Figuring out what Alice wants, part I

This is a very pre­limi­nary two-part post sketch­ing out the di­rec­tion I’m tak­ing my re­search now (sec­ond post here). I’m ex­pect­ing and hop­ing that ev­ery­thing in here will get su­per­seded quite quickly. This has ob­vi­ous con­nec­tions to clas­si­cal ma­chine in­tel­li­gence re­search ar­eas (such as in­ter­pretabil­ity). I’d be very grate­ful for any links with pa­pers or peo­ple re­lated to the ideas of this post.

The the­ory: model fragments

I’ve pre­sented the the­o­ret­i­cal ar­gu­ment for why we can­not de­duce the prefer­ences of an ir­ra­tional agent, and a prac­ti­cal ex­am­ple of that difficulty. I’ll be build­ing on that ex­am­ple to illus­trate some al­gorithms that pro­duce the same ac­tions, but where we nonethe­less can feel con­fi­dent de­duc­ing differ­ent prefer­ences.

I’ve men­tioned a few ideas for “nor­ma­tive as­sump­tions”: the as­sump­tions that we, or an AI, could use to dis­t­in­guish be­tween differ­ent pos­si­ble prefer­ences even if they re­sult in the same be­havi­our. I’ve men­tioned things such as re­gret, hu­mans stat­ing their val­ues with more or less truth­ful­ness, hu­man nar­ra­tives, how we cat­e­gorise our own emo­tions (those last three are in this post), or the struc­ture of the hu­man al­gorithm.

Those all seems rather add-hoc, but they are all try­ing to do the same thing: hone in on hu­man judge­ment about ra­tio­nal­ity and prefer­ences. But what is this judge­ment? This judge­ment is defined to be the in­ter­nal mod­els that hu­mans use to as­sess situ­a­tions. Th­ese mod­els, about our­selves and about other hu­mans, of­ten agree with each other from one hu­man to the next (for in­stance, most peo­ple agree that you’re less ra­tio­nal when you’re drunk).

Cal­ling them mod­els might be a bit of an ex­ag­ger­a­tion, though. We of­ten only get a frag­men­tary or mo­men­tary piece of a model—“he’s be­ing silly”, “she’s an­gry”, “you won’t get a pro­mo­tion with that at­ti­tude”. Th­ese are called to mind, thought upon, and then swiftly dis­missed.

So what we want to ac­cess, is the piece of the model that the hu­man used to judge the situ­a­tion. Now, these model frag­ments can of­ten be con­tra­dic­tory, but we can deal with that prob­lem later.

Then all the nor­ma­tive as­sump­tions noted above are just ways of defin­ing these model frag­ments, or ac­cess­ing them (via emo­tion, truth­ful de­scrip­tion, or re­gret). Re­gret is a par­tic­u­larly use­ful emo­tion, as it in­di­cates a di­ver­gence be­tween what was ex­pected in the model, and what ac­tu­ally hap­pened (similarly to tem­po­ral differ­ence learn­ing).

So I’ll broadly cat­e­gorise meth­ods of learn­ing hu­man model frag­ments into three cat­e­gories:

  • Direct ac­cess to the in­ter­nal model.

  • Re­gret and sur­prise as show­ing mis­matchs be­tween model ex­pec­ta­tion and out­comes.

  • Priv­ileged out­put (eg cer­tain hu­man state­ments in cer­tain cir­cum­stances are taken to be true-ish state­ments about the in­ter­nal model).

The first method vi­o­lates al­gorith­mic equiv­alence and ex­ten­tion­al­ity: two al­gorithms with iden­ti­cal out­puts can nev­er­the­less use differ­ent mod­els.

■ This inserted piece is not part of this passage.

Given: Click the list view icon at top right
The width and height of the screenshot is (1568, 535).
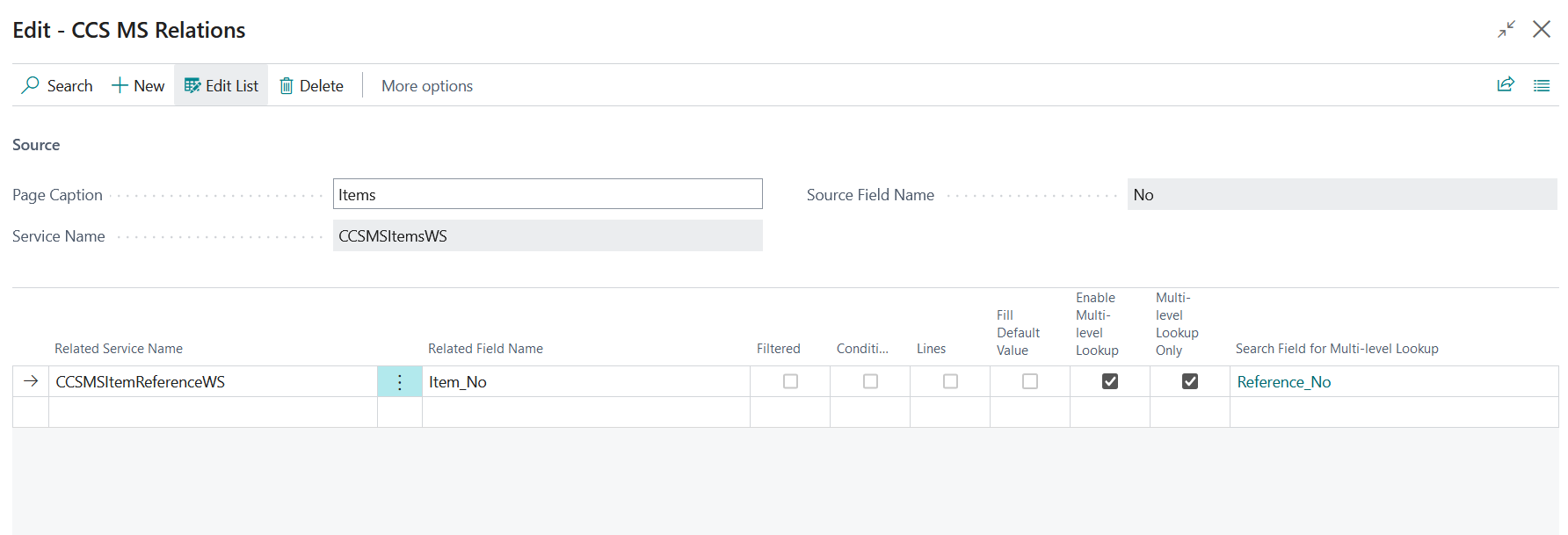Looking at the screenshot, I should [x=1542, y=85].
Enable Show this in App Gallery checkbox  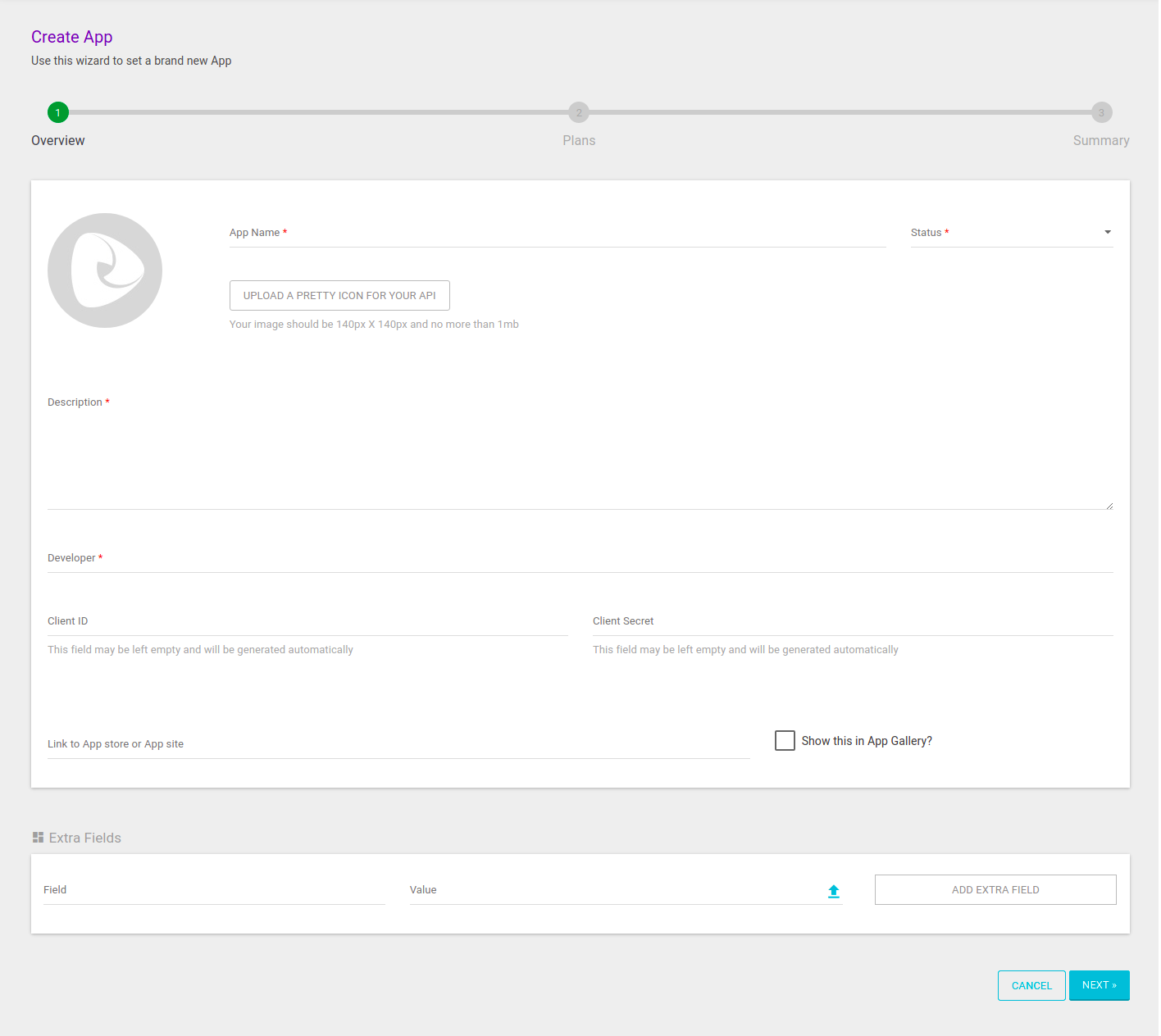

The sec­ond two meth­ods do re­spect al­gorith­mic equiv­alence, once we have defined what be­havi­ours cor­re­spond to re­gret/​sur­prise, or what situ­a­tions hu­mans can be ex­pected to re­spond truth­fully to. In the pro­cess of defin­ing those be­havi­ours and situ­a­tions, how­ever, we are likely to use in­tro­spec­tion and our own mod­els: a sober, re­laxed ra­tio­nal hu­man con­fid­ing con­fi­den­tially with an im­per­sonal com­puter, is more likely to be truth­ful than a pre­car­i­ously em­ployed worker on stage in front of their whole office.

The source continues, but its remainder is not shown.